As unidades produtoras do Centro-Sul concluíram o ciclo 2025/2026 com o processamento de 611,15 milhões de toneladas de cana-de-açúcar, um recuo de 10,78 milhões de toneladas em comparação à safra anterior, quando foram processadas 621,93 milhões. A produtividade agrícola média foi de 74,4 toneladas por hectare colhido, índice 4,1% inferior ao ciclo anterior, conforme levantamento do Centro de Tecnologia Canavieira (CTC). O desempenho regional foi heterogêneo, com quedas de 4,3% em São Paulo, 9,4% em Goiás e 15,9% em Minas Gerais, enquanto houve crescimento no Mato Grosso (3,2%), Mato Grosso do Sul (6,0%) e Paraná (15,5%). A qualidade da matéria-prima, mensurada em quilos de ATR por tonelada, alcançou 137,79 kg/t, recuo de 2,34% ante o ciclo anterior. Luciano Rodrigues, Diretor de Inteligência Setorial da UNICA, observa que a redução na moagem já era esperada devido às condições climáticas adversas durante o crescimento da lavoura, embora o ciclo tenha registrado a quarta maior moagem histórica e a segunda maior produção de etanol e açúcar.

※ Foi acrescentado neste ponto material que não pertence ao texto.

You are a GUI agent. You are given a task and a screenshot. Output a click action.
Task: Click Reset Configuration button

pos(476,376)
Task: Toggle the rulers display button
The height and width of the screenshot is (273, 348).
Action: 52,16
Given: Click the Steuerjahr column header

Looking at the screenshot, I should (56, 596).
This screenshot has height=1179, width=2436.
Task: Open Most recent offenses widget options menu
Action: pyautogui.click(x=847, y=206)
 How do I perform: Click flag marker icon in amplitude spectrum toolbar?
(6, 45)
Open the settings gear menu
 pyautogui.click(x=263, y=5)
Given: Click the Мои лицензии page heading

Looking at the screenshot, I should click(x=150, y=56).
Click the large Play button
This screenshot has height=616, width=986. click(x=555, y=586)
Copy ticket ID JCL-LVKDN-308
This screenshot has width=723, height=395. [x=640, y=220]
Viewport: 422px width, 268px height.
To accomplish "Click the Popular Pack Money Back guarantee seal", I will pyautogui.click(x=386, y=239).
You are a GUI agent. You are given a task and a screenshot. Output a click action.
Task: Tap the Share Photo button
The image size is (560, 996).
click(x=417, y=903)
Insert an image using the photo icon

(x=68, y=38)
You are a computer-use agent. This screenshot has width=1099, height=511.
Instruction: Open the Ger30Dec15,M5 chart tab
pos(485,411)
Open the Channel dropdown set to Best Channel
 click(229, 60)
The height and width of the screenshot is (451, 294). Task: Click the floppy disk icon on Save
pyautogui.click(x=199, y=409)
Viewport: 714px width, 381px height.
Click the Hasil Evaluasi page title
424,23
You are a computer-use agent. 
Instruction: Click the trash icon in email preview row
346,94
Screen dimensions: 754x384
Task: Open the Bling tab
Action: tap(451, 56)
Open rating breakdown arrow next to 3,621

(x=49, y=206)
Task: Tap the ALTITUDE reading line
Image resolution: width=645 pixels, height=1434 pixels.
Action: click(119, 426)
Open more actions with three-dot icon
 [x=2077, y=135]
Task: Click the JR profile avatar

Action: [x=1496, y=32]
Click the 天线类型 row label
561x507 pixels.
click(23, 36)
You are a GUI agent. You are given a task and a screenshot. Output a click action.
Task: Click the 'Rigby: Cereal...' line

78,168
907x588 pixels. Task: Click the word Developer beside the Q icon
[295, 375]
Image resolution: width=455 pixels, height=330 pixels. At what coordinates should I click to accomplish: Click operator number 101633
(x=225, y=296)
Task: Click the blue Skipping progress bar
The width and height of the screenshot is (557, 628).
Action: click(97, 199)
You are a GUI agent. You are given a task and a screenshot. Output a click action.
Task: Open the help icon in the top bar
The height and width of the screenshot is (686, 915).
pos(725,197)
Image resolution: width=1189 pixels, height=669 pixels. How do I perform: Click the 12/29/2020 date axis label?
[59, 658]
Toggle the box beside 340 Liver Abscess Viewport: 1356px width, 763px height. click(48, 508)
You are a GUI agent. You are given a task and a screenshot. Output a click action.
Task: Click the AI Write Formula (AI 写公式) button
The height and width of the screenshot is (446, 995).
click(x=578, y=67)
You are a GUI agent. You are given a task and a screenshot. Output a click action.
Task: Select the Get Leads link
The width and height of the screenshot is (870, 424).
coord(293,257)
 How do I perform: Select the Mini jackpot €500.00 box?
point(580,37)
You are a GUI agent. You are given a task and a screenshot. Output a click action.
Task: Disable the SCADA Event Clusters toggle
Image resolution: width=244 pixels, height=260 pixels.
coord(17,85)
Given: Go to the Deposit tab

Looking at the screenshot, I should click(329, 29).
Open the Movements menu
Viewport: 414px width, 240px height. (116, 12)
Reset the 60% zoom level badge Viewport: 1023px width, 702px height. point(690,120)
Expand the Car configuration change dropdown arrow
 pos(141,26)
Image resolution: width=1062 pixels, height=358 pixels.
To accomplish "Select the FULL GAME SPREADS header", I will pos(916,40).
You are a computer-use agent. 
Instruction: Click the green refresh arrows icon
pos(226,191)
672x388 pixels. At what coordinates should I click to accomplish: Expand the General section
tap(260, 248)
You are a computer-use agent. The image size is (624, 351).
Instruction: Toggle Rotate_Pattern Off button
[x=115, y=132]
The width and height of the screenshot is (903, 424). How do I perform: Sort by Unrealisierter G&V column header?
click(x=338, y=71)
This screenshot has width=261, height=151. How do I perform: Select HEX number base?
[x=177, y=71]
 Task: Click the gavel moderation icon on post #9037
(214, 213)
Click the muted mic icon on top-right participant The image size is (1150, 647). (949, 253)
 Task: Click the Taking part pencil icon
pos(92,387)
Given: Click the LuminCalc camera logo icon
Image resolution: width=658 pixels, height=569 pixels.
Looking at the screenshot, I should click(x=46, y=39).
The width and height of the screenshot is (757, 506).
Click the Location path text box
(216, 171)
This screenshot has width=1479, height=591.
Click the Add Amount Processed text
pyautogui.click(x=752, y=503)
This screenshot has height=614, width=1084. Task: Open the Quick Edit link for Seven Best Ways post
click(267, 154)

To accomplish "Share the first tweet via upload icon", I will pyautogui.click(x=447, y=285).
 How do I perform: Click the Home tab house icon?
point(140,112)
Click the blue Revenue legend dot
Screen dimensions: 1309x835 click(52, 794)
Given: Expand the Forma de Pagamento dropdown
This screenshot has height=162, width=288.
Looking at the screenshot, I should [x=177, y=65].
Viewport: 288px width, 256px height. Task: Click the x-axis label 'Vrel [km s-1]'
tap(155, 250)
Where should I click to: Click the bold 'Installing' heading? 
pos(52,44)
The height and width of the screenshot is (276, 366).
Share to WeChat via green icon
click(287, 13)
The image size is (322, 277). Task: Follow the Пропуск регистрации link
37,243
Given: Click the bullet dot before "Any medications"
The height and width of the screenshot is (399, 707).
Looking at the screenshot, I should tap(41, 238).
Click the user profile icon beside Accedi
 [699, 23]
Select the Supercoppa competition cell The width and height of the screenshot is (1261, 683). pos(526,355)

A produção de açúcar na safra encerrada totalizou 40,43 milhões de toneladas, mantendo-se estável em relação ao ciclo anterior, mas ficando 4,70% abaixo do recorde registrado em 2023/2024. Já a produção de etanol somou 33,72 bilhões de litros, um recuo de 3,56% ante o recorde histórico anterior. Desse total, 20,83 bilhões de litros foram de etanol hidratado e 12,89 bilhões de anidro, este último apresentando crescimento de 4,22%. O etanol de milho atingiu 9,19 bilhões de litros, avançando 12,26% e respondendo por 27,28% do biocombustível do Centro-Sul. Em março de 2026, as vendas de etanol totalizaram 2,79 bilhões de litros, com destaque para o mercado interno, onde o hidratado cresceu 20,25% ante fevereiro e o anidro subiu 4,80%. No acumulado, as vendas de anidro foram impulsionadas pela entrada em vigor do E30 em agosto de 2025. Além da economia de R$ 4 bilhões aos proprietários de veículos flex, o consumo de etanol evitou a emissão de 50 milhões de toneladas de gases de efeito estufa.
Na primeira quinzena de abril de 2026, a moagem no Centro-Sul alcançou 19,56 milhões de toneladas, alta de 19,67% sobre o mesmo período do ciclo anterior. Ao todo, 195 unidades produtoras estavam em operação, refletindo um início de safra com foco no etanol. Apenas 32,93% da cana foi destinada ao açúcar, resultando em uma queda de 11,94% na produção do adoçante, que somou 647,21 mil toneladas. Em contrapartida, a fabricação de etanol atingiu 1,23 bilhão de litros nos primeiros quinze dias de abril, alta de 33,32%. O etanol de milho contribuiu com 411,94 milhões de litros, representando 33,49% do total produzido no período. As vendas totais na quinzena alcançaram 1,28 bilhão de litros, e a expectativa é de crescimento consistente à medida que a queda de preço nas usinas seja transmitida ao consumidor final, aumentando a atratividade do hidratado nos postos.